Of course, such issues will never be a problem for Chelsea Clinton, primarily because she is part of a fabulously rich family. Indeed, as the Intercept’s Zaid Jilani described yesterday in a good piece entitled “Hillary Clinton’s Single-Payer Pivot Greased By Millions in Industry Speech Fees,” Hillary Clinton has raked in a cool $2.8 million in speaking fees in the past two years from the health care industry alone. Jilani also notes that Bill Clinton gave a speech (one presumes for a hefty fee) last year for America’s Health Insurance Plans, the main lobbying group for the health insurance industry. And Chelsea Clinton herself is already able to command $65,000 per college speaking gig, according to the Washington Post.

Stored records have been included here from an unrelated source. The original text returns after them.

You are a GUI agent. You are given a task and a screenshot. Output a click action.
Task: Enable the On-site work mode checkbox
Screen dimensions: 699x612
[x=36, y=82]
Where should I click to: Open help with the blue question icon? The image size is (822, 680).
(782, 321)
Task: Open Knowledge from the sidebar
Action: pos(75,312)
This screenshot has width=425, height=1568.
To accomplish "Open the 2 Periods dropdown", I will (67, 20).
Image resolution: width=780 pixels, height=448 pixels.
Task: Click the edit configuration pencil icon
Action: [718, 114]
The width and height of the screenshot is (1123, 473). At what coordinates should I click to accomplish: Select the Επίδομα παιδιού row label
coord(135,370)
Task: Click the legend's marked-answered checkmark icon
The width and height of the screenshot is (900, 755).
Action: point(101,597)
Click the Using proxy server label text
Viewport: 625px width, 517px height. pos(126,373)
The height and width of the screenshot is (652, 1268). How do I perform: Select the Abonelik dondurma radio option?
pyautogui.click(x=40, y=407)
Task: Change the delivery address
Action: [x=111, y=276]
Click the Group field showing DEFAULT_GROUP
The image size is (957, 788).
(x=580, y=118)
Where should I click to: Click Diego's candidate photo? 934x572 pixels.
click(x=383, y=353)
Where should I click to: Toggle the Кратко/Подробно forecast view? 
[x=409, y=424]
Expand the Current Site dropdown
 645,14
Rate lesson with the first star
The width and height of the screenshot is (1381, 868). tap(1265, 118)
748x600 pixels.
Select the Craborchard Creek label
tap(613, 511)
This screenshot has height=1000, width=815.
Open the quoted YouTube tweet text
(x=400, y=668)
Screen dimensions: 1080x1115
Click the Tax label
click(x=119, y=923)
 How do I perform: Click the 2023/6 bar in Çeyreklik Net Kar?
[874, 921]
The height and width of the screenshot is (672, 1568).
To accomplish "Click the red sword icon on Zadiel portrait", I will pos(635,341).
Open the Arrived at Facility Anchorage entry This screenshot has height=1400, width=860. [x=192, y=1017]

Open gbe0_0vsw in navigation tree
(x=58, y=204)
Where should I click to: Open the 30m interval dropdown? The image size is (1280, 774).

Like her parents, in other words, Chelsea Clinton is unlikely to go broke from a sky-high deductible or because she inadvertently went to an “out-of-network” doctor or hospital; she’ll never be forced to choose between filling a prescription and paying for rent. Nor should she – nor should anybody.

But obviously that’s no excuse for a campaign surrogate (much less an adjunct assistant professor of health policy and management) to so grossly mischaracterize a rather familiar health reform proposal, particularly not one that has the potential of improving – indeed saving – the lives of so many.